On 24 October, a BSF personnel and an Indian civilian were reported to have been killed in exchange of fire between both countries, while nine Indian civilians were reported to be injured. BSF also stated that four to five Pakistan Rangers were injured in firing from Indian side. Pakistani authorities also stated that 2 Pakistani civilians were killed in firing by Indian forces, with 6 civilians being injured.

Pakistani military claimed that it had killed 5 Indian soldiers and destroyed 4 Indian military outposts on 25 October. Pakistani authorities on 26 October alleged that two civilians were killed while nine others were injured in firing by Indian troops at the working boundary in Chaprar and Harpal sectors and on the LoC in Bhimber sector on 25–26 October. A BSF personnel was reported to be killed on 27 October in R.S. Pora sector while ten Indian civilians were reported to be injured along the International Border in Jammu region in firing by Pakistani forces. BSF claimed that it killed one Pakistan Ranger and injured another in retaliatory firing. 6 Pakistani civilians were killed and 22 were injured in firing by Indian forces at Shakargarh and Nikial sectors on the same day in a claim made 2 days later by Pakistani authorities. In addition, another two civilians were reported to be killed while nine others were reported to be injured in Chaprar, Harpal and Bhimber sectors.

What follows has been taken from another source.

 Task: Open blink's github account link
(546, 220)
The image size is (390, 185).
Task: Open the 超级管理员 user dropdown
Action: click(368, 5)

Two Indian civilians were reported to be killed, while four civilians were reported to be injured in shelling by Pakistani forces on 28 October. A BSF constable was killed in an accident while retaliating to fire by Pakistani forces on the same day. Meanwhile, BSF claimed that 15 Pakistani soldiers had been killed in retaliatory fire. Three Pakistani civilians were reported to have been killed while five others were injured in firing by Indian forces on the same day in Nakyal sector.

According to a report by India Today, the Indian Army had destroyed a company headquarters and four military posts of the Pakistan Army on 29 October in retaliation to the beheading of an Indian soldiers by militants who were aided by cover fire from Pakistan Army. At least 20 Pakistani soldiers were reported to be killed in the attack according to the report.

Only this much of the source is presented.